Someone you didn't want to let go, but just drifted...

When I was a young girl my mother made friends with some of the other parents from the kids at school. One of them had a son my age, his name is Chris. When we were just six, Chris asked me to marry him, and I said yes. He kissed me! And I thought I was in love.

When I was 16, he told me he loved me, and I was in love again! We had been nothing but friends for the last decade and on some level had always loved one another. So being together only made sense. But my mother hated him. She thought he was the "bad kid." And she wasn't entirely wrong. But because of her issues, we broke it off, knowing we could be together later.

And we were. When I turned 18 I was dating a kid named Ken. He was only 14 at the time, but I have never cared for numbers. He was only 3 years behind me in school and when I was 14 I had dated people 18, 19 and in their early 20s. So I didn't see an issue. Anyways, I moved out of my mother's house and in with Ken when I turned 18. But Chris was always there. And once I was out of my mother's house, we were free to be together. So we were.

I got to the point where I had my own apt. but I never staid there. I was either staying at Ken's or at Chris'. They both knew about each other but weren't all that worried about it. We were all pretty open... I loved Chris, part of me always will. But one night we got in a fight and I left. Ken asked me to marry him right after that, and I said Yes. Partly because I was angry with Chris because he hadn't.
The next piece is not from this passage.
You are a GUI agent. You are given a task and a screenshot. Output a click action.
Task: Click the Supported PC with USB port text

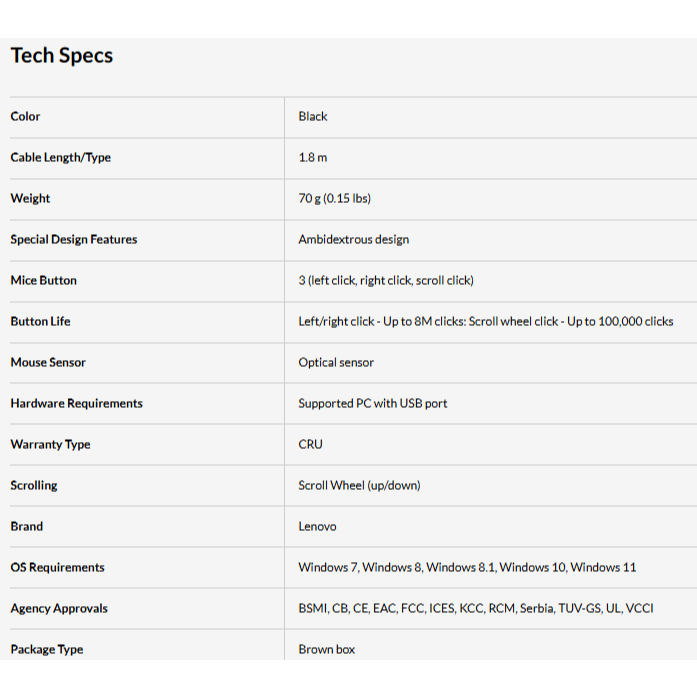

He never forgave me for that. And about a month later I showed up at his apartment, and he had moved... No forwarding address, no nothing. I haven't seen him since. I've looked for him. But his friends will tell me nothing! And all these years later, I feel kinda dumb looking for him, not knowing if he would even want to see me. Plus, being I'm married and wouldn't actually be looking for anything beyond a friend at this point, I wonder if it would even be worth it to find him now...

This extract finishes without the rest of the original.